**The exercise:** Rewrite the records from the line with "You are a computer-use" up to and including the line with "The image size", substituting "editor toolbar" for "script toolbar" and keeping all else unchanged. Omit the pictures.

**Data shown:**
------------------------------------------------------------------------

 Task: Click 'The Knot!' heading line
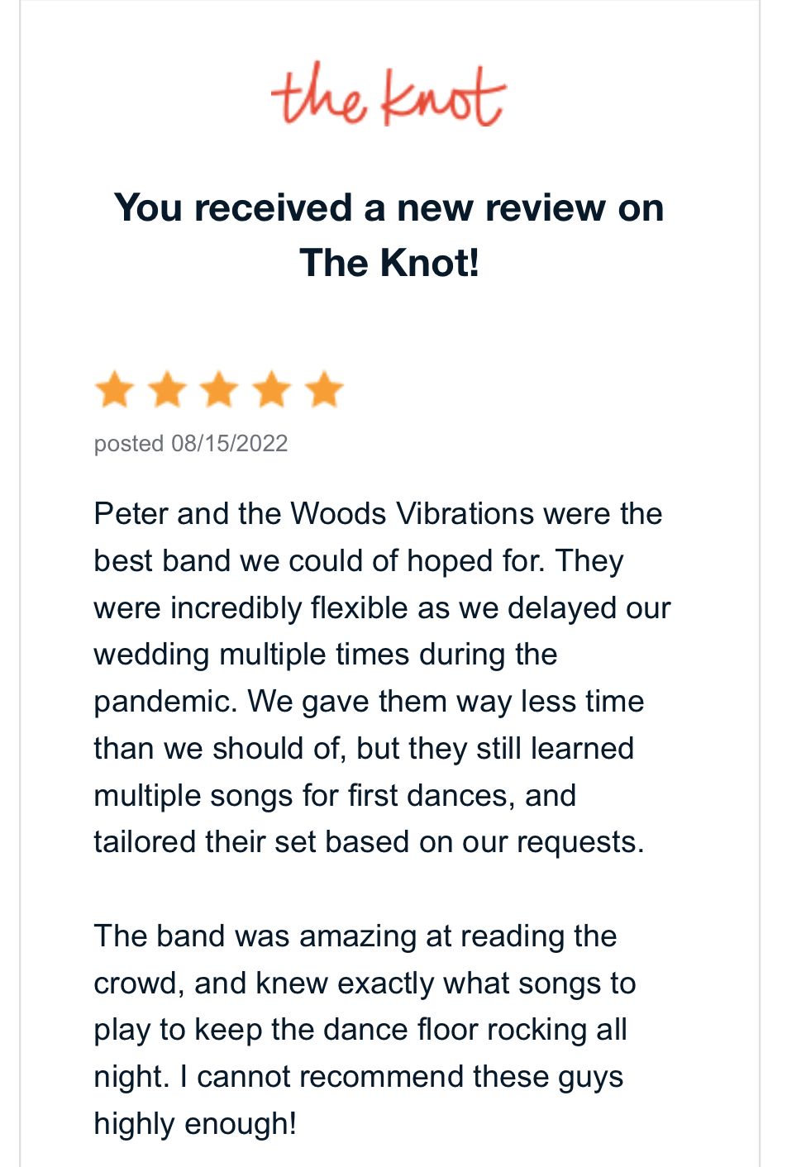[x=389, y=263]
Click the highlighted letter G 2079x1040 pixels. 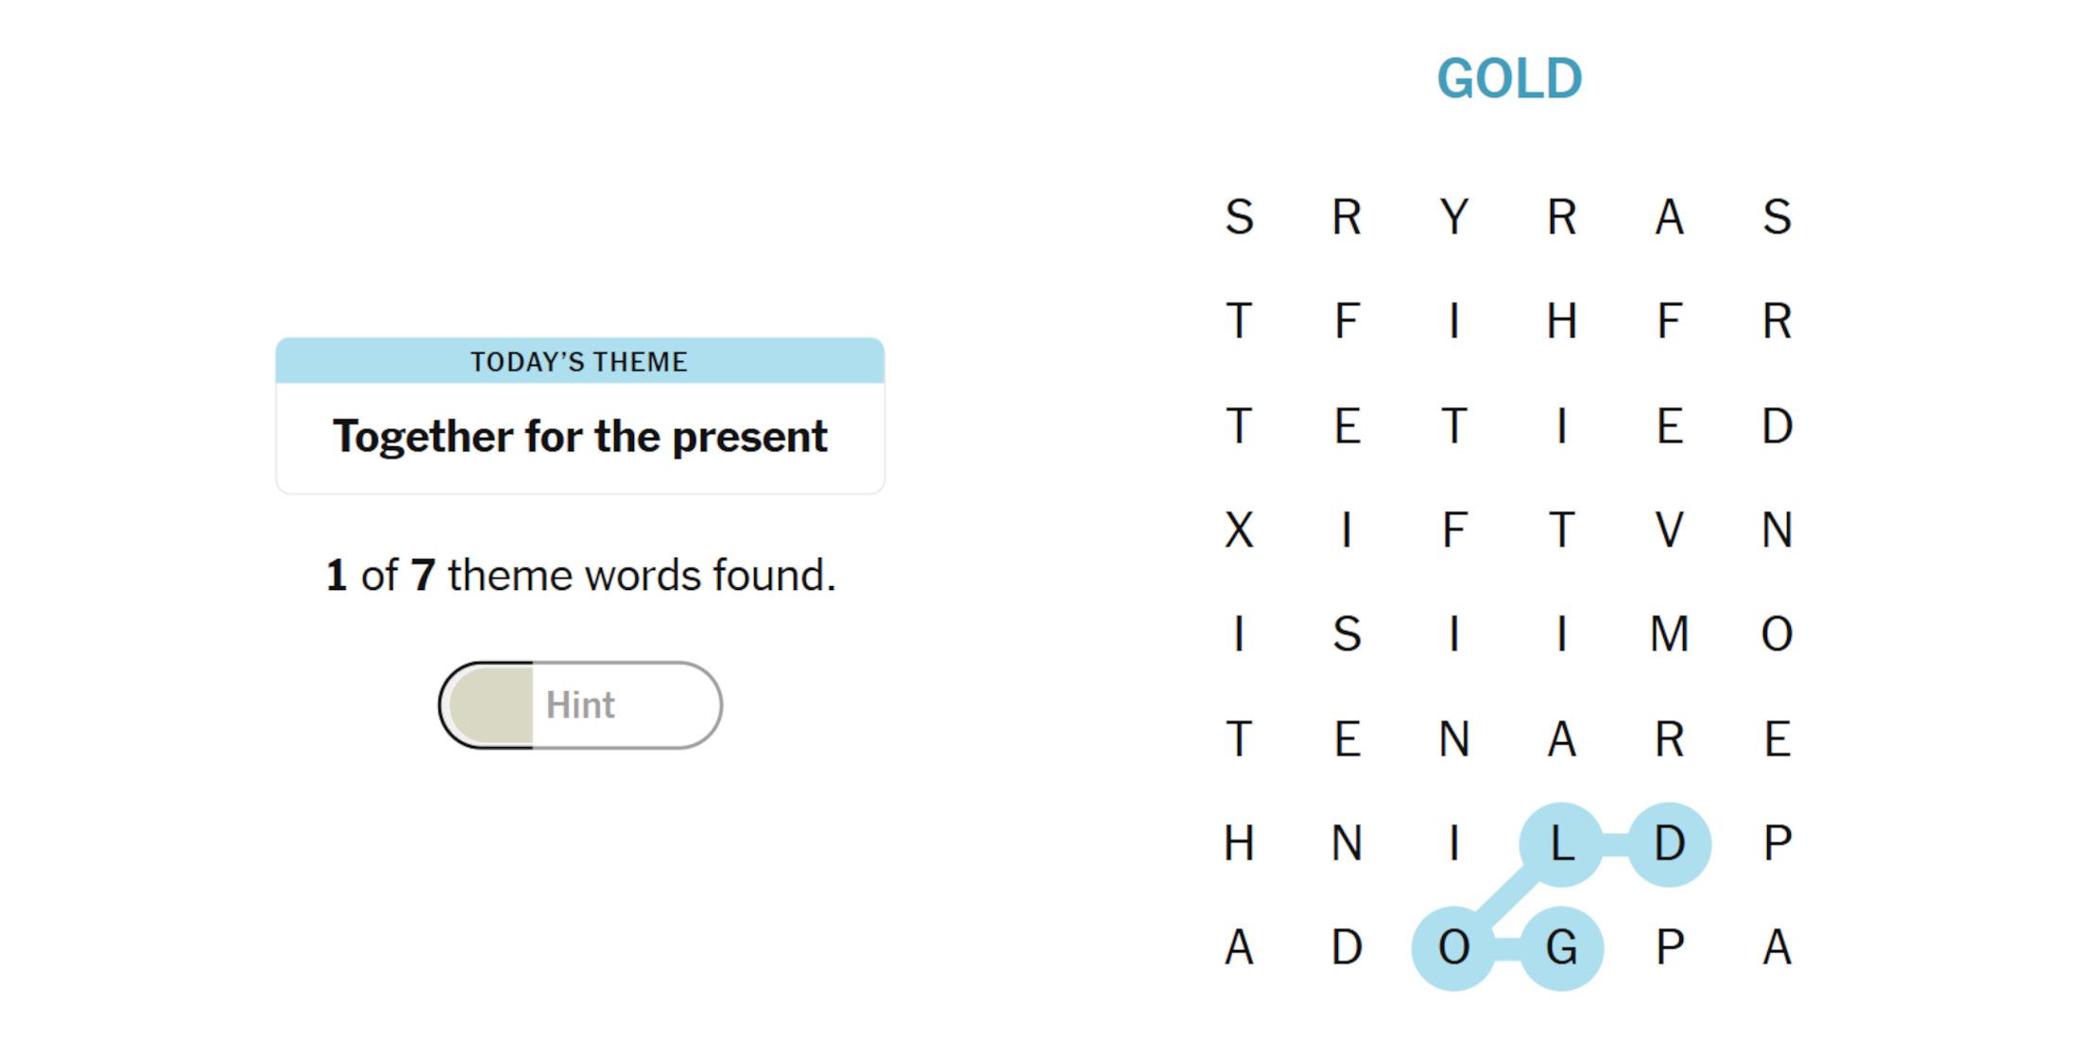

------------------------------------------------------------------------

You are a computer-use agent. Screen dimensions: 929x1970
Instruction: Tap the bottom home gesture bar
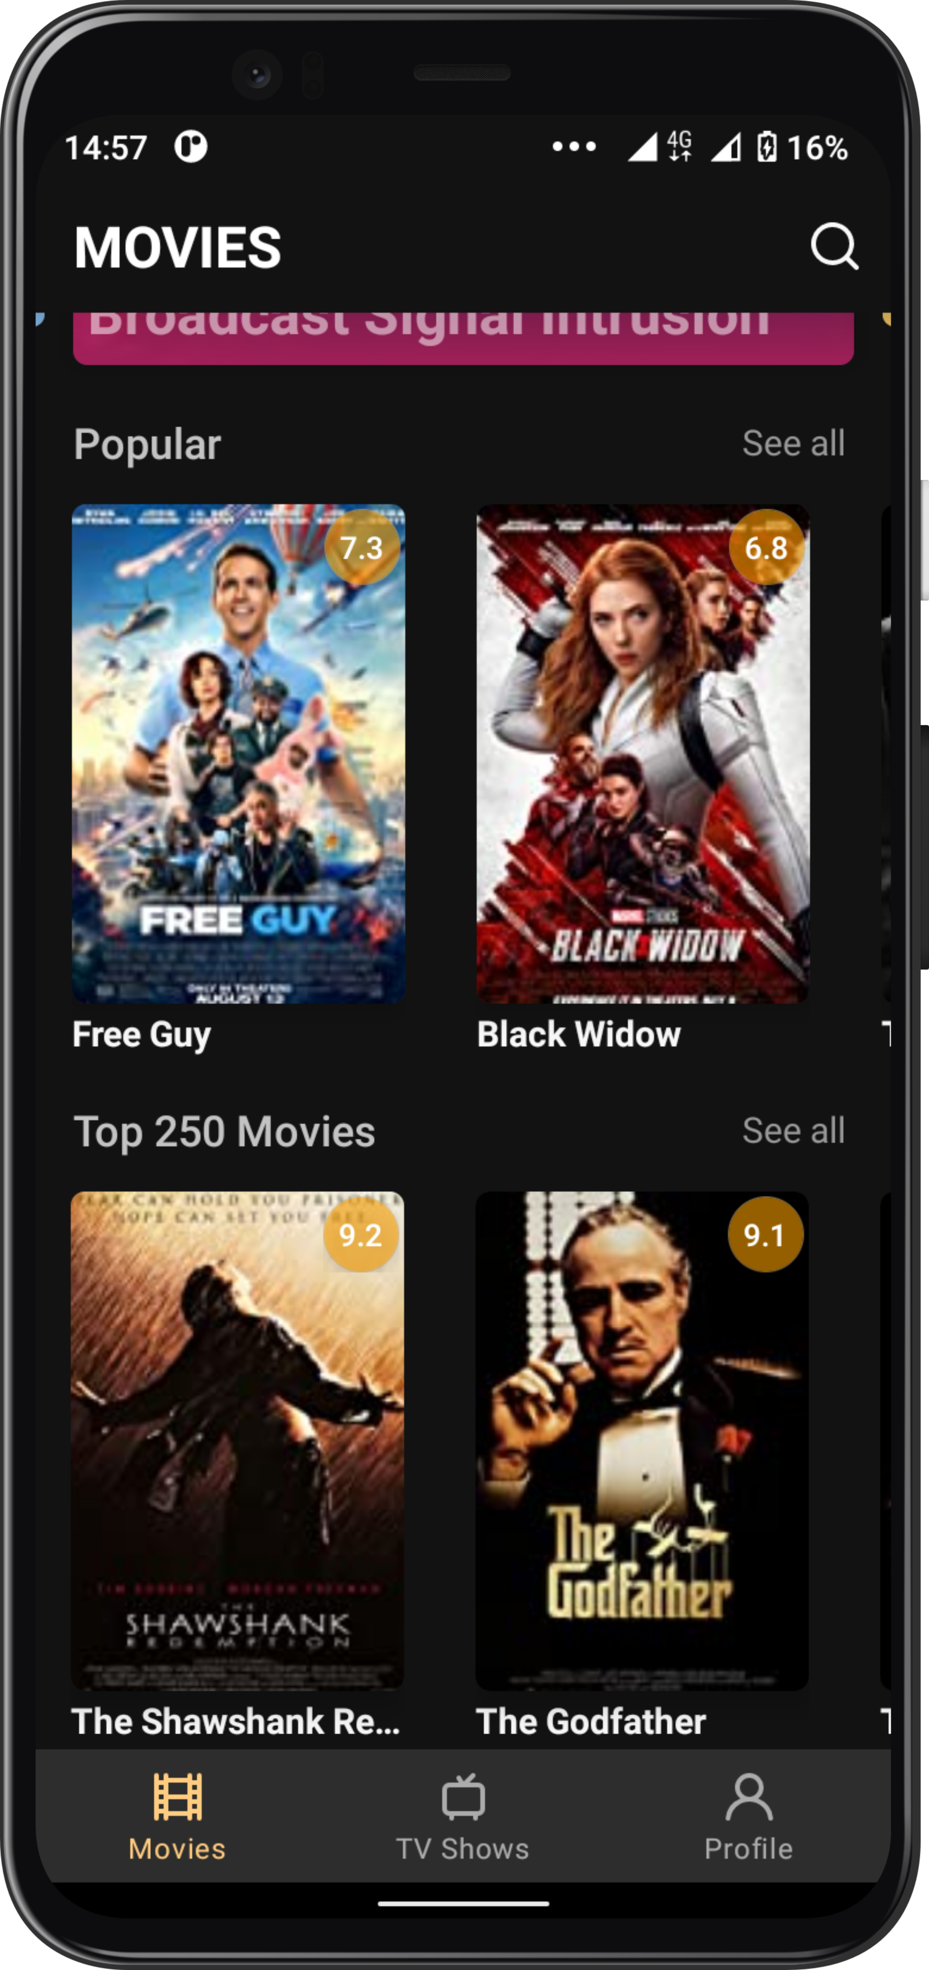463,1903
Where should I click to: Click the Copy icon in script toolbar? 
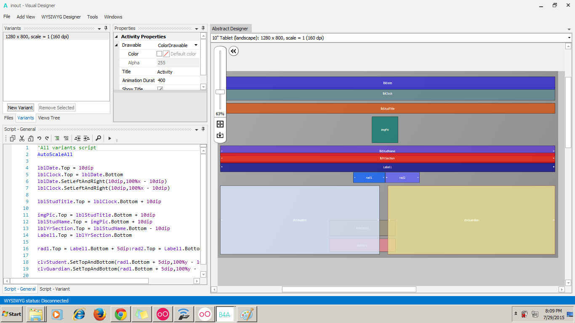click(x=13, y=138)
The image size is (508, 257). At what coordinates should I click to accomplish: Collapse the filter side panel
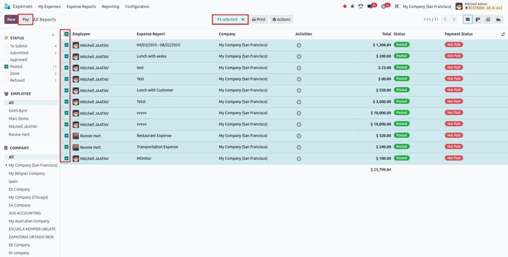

------------------------------------------------------------------------

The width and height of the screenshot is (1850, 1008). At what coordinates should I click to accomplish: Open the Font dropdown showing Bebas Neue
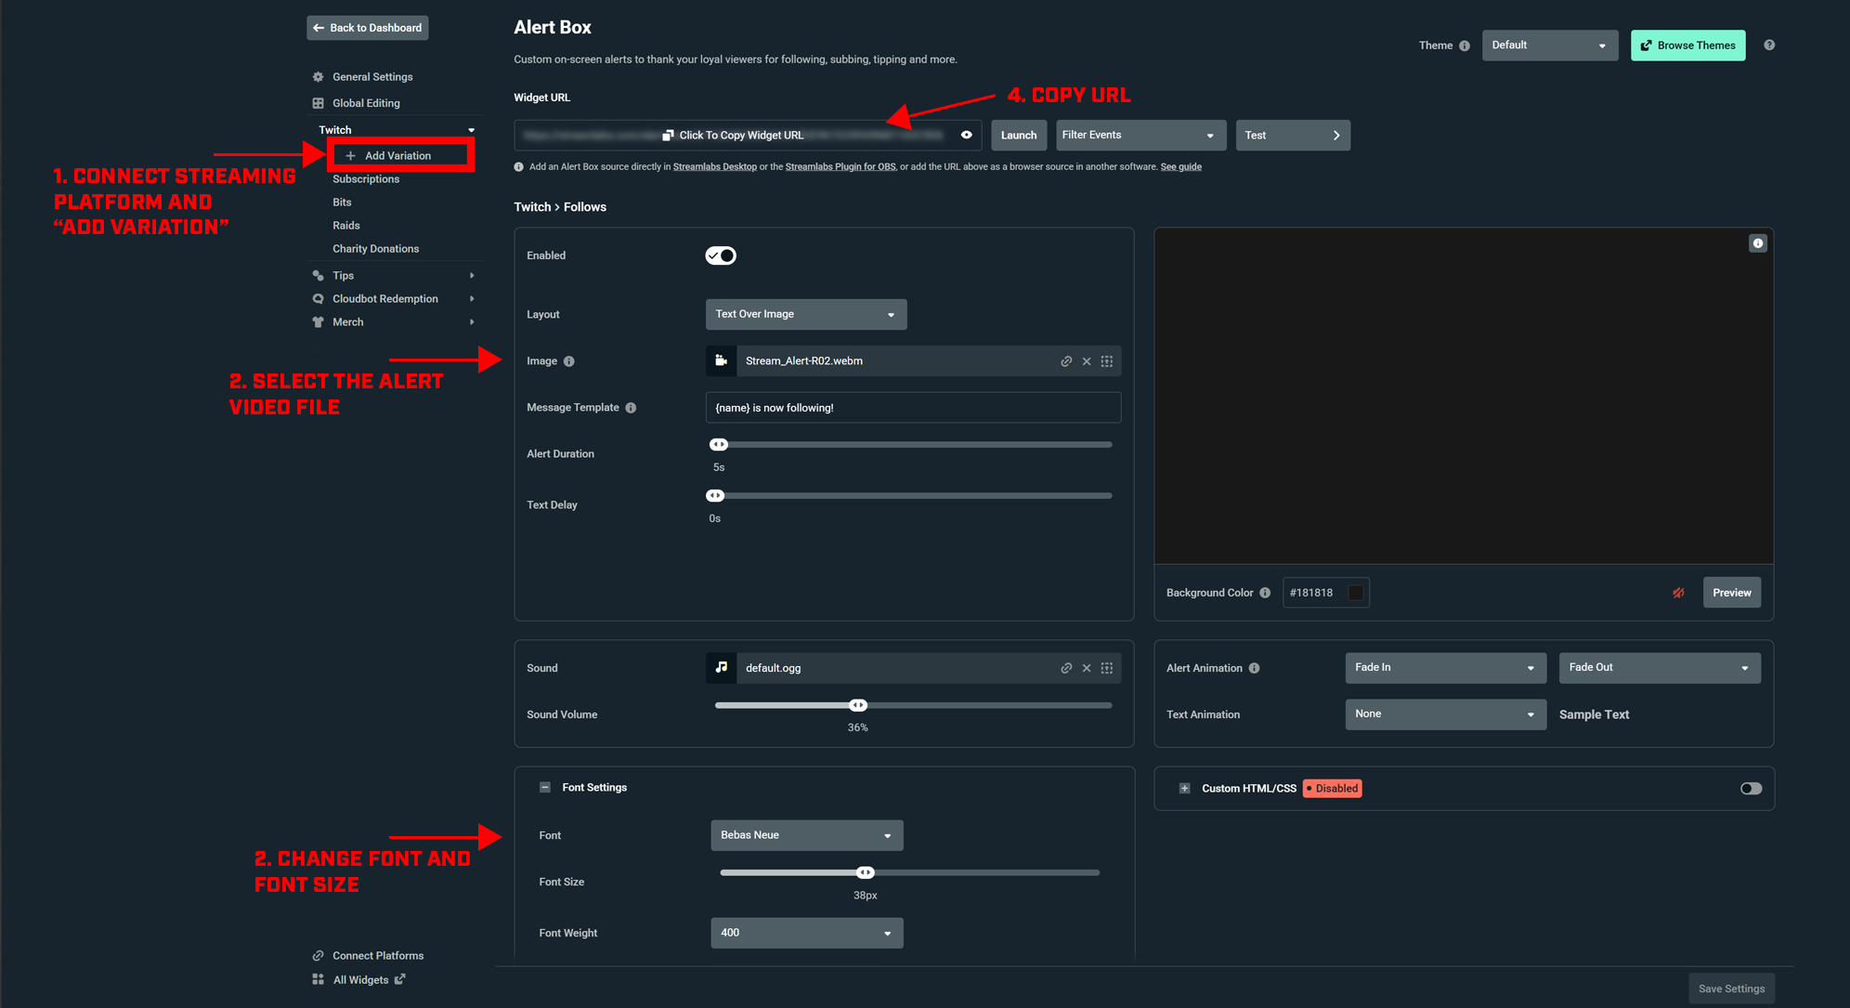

------------------------------------------------------------------------

**Reply to the task:**
You are a computer-use agent. Screen dimensions: 929x1970
Instruction: Tap the bottom home gesture bar
463,1903
Where should I click to: Click the Copy icon in editor toolbar? 
click(x=13, y=138)
The image size is (508, 257). At what coordinates should I click to accomplish: Collapse the filter side panel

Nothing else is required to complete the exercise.